One of the interesting points that Dr. Bleckstein makes is the difference in the number of hours of training in periodontics between general dentists (295 hours), dental hygienists (2,700 hours), and periodontists (5,560 hours). This point especially hits close to home for me. Not only have I clocked those basic in-school hours of training, but I've also had 27 years of full-time practice to hone my skills. Although hygienists are not legally allowed to diagnose in my state, our experience and training should be taken into consideration by the dentist before he or she makes the final decision regarding periodontal treatment and/or referral.

I especially appreciate Dr. Bleckstein's inclusion of the statement, "This assignment may conflict with the RDH's clinical judgment or sense of professional ethics, but it must be followed or the RDH faces possible termination of employment." In the practice where I work, I have had many patients whom I felt would be better served with a periodontal referral. I see many patients who haven't been to a dentist in years and present as difficult class IV periodontal cases. I have been told that I must perform full-mouth periodontal SRP on these patients before we send them to a specialist because "the periodontists don't like us to send them patients with dirty teeth!"

There are many competent dental hygienists working in general practices who are perfectly capable of performing periodontal treatments. However, I believe that if the clinical outcomes are less than desired, it is the ethical responsibility of the dentist to refer them to a specialist, and also to have the fortitude to refer them at the onset of treatment if their periodontal condition is such that the treatment outcomes are questionable. Thanks for bringing this subject into the limelight, RDH!

Sondra Roberts, RDH, BS
Andersonville, Tennessee

Dear RDH:

Reading JoAnn R. Gurenlian's column, "Clinging to dinosaurs" (March 2012 issue), brings to mind my past experience as an examiner helping with the Washington State dental hygiene boards.

I wish it would be a simple matter to abolish the boards across the nation and just leave it to the schools. But it's not that simple. Many candidates come from other states that do not allow hygienists to perform certain procedures, particularly anesthesia and restorative. Determining their proficiency in these areas is important to the safety of the public when they move to another state. It would be nice if all instructors in all schools were completely ethical, but that's not reality. Even with the board exams, there are instructors who personally pre-prep students' patients, pick, choose and grade their favorite student's clinical work, and are not proficient themselves in the clinical procedures they are trying to teach.
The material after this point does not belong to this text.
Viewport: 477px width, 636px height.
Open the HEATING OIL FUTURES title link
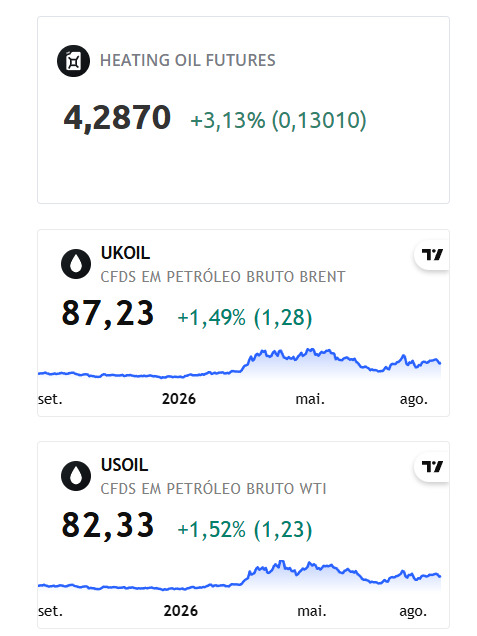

One such school sent approximately 20 students to the boards and only five of those students passed. I remember one candidate who was attempting to perform a posterior superior alveolar injection and placed the needle in a location of the mouth completely adverse to that injection. She didn't pass the boards.

Public safety was utmost in the minds of my fellow examiners and even though we were testing to minimum competency, we had an earnest desire to assure that safety was preserved. Much time was spent on calibration of the examiners, because we wanted to be fair to the candidates and be consistent in our desire to pass them while testing to the expected proficiency. But sometimes it seemed like there was a disconnect beween instructors and their recognition of the necessity for an examination of students outside the classroom environment that confirmed their safety.

I had nothing but deep respect for my fellow examiners and their sincerity in wanting the candidates to succeed, and knowing what a heavy responsibility they had to the public. I believe the board clinical examination is an important step in the proficiency of the dental hygiene student, which confirms the safety of their delivery of services to the public. Perhaps other medical professions need to follow that example.